Lysytsia a essayé d'ignorer les alarmes. Si les médecins s'arrêtaient et se rendaient dans un abri antiaérien chaque fois qu'une alerte au raid aérien retentissait dans la capitale, Kyiv, ils ne parviendraient jamais à traiter tous les patients qui viennent de tout le pays pour se faire soigner.

De plus, cette femme de 39 ans devait rentrer chez elle à temps pour s'occuper de ses deux jeunes enfants.

C'est alors qu'un missile a frappé Okhmatdyt, tuant trois personnes et en blessant des dizaines d'autres. Il s'agissait de l'un des 40 missiles que la Russie a lancés vers l'Ukraine ce jour-là. Environ 630 enfants se trouvaient à l'hôpital à ce moment-là.

Kyiv, altérée par des années de guerre, a partiellement rouvert Okhmatdyt une semaine plus tard. Aujourd'hui, dit Lysytsia, "c'est comme des jours normaux", l'hôpital étant en grande partie opérationnel.
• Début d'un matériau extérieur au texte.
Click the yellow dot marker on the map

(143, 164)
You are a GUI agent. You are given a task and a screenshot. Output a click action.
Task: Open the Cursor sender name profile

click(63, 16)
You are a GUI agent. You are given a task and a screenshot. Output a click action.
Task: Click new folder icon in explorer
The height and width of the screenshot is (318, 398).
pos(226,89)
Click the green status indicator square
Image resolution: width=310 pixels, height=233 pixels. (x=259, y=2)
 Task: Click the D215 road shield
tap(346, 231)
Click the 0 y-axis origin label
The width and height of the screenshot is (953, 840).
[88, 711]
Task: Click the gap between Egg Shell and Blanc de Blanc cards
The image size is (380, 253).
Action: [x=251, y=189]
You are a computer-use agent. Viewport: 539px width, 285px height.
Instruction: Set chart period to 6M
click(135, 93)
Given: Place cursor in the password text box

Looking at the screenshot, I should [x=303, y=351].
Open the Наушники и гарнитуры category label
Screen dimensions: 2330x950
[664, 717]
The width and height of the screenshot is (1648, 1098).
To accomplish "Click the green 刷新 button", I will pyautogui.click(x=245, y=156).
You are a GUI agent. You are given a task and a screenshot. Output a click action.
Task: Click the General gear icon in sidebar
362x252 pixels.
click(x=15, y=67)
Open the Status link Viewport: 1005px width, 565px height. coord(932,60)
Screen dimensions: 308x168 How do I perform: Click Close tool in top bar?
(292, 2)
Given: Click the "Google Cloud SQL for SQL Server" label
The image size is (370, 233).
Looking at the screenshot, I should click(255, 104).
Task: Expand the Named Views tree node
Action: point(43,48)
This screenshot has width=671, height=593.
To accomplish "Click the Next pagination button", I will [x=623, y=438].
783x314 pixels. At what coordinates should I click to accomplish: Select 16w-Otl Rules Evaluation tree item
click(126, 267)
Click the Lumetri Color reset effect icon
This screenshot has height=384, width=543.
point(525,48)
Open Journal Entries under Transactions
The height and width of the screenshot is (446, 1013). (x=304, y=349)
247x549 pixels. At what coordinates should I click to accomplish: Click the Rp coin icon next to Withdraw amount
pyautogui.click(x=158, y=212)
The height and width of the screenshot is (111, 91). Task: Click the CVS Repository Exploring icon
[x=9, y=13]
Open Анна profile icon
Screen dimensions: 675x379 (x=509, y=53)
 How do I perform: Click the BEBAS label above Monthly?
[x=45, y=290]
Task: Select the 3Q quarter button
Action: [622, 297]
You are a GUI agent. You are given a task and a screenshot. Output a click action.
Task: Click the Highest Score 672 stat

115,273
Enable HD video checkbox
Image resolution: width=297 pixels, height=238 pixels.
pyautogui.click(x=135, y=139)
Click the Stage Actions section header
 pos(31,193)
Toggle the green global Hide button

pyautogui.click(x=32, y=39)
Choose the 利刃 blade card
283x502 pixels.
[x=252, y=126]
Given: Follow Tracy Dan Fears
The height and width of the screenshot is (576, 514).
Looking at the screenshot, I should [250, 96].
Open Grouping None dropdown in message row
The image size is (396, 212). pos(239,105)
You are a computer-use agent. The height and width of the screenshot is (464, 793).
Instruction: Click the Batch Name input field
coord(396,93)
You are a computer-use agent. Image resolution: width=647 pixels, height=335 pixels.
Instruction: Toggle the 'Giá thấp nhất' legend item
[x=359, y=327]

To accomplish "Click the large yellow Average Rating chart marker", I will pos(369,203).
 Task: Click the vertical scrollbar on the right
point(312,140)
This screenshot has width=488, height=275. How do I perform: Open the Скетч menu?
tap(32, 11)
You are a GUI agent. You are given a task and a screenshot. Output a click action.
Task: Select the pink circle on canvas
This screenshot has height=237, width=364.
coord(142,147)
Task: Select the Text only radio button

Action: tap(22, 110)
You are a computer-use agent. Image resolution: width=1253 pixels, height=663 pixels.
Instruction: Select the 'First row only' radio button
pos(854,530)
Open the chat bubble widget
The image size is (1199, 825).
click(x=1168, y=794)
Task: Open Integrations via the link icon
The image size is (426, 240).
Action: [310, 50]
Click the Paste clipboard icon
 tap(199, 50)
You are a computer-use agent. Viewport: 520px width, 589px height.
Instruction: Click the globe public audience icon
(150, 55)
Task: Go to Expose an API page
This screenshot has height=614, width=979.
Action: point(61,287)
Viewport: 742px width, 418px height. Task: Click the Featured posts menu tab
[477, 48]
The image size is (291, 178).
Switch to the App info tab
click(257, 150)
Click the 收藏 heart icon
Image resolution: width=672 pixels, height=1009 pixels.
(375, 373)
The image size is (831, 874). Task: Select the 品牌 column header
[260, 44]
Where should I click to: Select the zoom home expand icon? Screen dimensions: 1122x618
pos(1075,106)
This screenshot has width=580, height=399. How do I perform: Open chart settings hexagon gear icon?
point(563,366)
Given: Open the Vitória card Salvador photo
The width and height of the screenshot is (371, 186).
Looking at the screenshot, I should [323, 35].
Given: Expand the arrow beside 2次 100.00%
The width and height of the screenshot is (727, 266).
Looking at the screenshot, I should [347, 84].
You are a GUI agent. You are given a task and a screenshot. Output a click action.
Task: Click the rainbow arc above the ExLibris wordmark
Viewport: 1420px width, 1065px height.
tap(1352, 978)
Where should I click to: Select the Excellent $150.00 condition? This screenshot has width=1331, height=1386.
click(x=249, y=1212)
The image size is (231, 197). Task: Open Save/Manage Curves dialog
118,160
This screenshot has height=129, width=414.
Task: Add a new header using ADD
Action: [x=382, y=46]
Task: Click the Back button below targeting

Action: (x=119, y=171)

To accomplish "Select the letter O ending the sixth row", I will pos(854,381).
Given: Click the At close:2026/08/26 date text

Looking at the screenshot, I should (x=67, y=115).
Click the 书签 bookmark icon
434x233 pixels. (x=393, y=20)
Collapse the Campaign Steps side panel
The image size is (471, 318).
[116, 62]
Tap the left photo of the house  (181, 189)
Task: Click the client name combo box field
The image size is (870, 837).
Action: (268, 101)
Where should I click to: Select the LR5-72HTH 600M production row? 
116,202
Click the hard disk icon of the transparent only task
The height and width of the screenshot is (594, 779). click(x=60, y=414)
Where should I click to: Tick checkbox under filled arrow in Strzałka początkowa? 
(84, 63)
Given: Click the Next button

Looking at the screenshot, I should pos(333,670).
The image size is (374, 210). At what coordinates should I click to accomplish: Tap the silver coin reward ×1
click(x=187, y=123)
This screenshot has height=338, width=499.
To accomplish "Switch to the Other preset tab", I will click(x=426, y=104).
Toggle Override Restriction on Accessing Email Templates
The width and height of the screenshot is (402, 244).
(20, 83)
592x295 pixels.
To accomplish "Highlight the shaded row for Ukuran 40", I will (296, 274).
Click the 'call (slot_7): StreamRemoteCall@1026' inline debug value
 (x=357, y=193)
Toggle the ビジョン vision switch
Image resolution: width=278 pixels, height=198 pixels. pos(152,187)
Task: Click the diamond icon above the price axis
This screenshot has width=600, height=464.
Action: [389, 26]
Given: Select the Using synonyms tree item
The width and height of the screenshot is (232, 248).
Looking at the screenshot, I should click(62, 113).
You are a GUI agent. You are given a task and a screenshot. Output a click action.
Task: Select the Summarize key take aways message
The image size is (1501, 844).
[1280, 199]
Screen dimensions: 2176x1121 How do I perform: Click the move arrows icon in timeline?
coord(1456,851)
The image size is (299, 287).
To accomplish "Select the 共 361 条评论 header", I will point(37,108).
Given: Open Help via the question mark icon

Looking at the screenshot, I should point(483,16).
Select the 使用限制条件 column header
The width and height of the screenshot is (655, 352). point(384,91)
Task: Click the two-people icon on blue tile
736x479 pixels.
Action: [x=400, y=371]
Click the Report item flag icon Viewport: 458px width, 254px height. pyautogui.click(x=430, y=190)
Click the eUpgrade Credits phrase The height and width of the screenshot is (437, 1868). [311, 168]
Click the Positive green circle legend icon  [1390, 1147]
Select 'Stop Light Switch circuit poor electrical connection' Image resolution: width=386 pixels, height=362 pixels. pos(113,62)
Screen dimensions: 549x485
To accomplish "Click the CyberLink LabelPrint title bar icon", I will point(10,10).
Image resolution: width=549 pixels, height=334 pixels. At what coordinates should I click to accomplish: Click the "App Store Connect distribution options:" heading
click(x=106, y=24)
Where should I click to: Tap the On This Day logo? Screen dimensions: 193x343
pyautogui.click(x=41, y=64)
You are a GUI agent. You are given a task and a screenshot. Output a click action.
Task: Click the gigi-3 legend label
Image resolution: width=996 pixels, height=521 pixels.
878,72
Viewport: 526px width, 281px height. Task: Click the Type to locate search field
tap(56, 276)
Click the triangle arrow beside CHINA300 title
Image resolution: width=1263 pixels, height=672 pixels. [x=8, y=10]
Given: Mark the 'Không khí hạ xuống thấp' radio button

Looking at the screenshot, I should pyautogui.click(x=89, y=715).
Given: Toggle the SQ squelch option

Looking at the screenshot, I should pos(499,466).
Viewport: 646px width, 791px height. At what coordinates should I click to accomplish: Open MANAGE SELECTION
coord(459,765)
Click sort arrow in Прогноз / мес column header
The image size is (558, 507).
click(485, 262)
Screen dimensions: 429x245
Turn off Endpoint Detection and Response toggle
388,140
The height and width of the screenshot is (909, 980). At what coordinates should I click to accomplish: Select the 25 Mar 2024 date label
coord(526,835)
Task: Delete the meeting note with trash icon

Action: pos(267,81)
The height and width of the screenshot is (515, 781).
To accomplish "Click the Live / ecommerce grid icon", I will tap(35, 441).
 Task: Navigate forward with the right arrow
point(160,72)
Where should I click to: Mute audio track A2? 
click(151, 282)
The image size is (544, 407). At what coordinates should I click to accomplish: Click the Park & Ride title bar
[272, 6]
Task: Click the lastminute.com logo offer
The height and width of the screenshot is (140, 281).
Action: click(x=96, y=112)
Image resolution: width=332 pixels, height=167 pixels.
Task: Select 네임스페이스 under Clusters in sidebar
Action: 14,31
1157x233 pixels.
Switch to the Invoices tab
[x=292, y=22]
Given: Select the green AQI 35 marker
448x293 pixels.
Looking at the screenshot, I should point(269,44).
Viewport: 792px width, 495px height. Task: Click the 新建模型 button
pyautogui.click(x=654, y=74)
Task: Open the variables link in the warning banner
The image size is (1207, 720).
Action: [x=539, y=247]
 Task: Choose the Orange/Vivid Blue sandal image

"Nous avons changé mentalement", dit-elle. "Mais parce que nous avons un objectif et que nous sommes responsables d'autres personnes, [nous] ne le montrons pas".

Une "résilience significative" face aux défis de la guerre

Après l'invasion militaire massive de l'Ukraine par la Russie le 24 février 2022, les experts affirment que le système de santé du pays n'était pas préparé à faire face au chaos qui s'en est suivi et à l'augmentation des blessures liées au combat.

Depuis, la guerre a fait des ravages dans le pays et a déclenché une crise des réfugiés, l'Organisation des Nations unies (ONU) affirmant que la population a chuté de plus de 10 millions de personnes.

"Aucun système de santé au monde n'est préparé à une guerre de grande ampleur", a déclaré Eric Adrien, qui coordonne les évacuations médicales depuis l'Ukraine pour le compte de la Commission européenne.

Les professionnels de la santé se sont adaptés au traitement des patients dans une zone de guerre, les médecins pratiquant des amputations, opérant sans électricité et gérant les pressions psychologiques liées à la menace constante d'attaques.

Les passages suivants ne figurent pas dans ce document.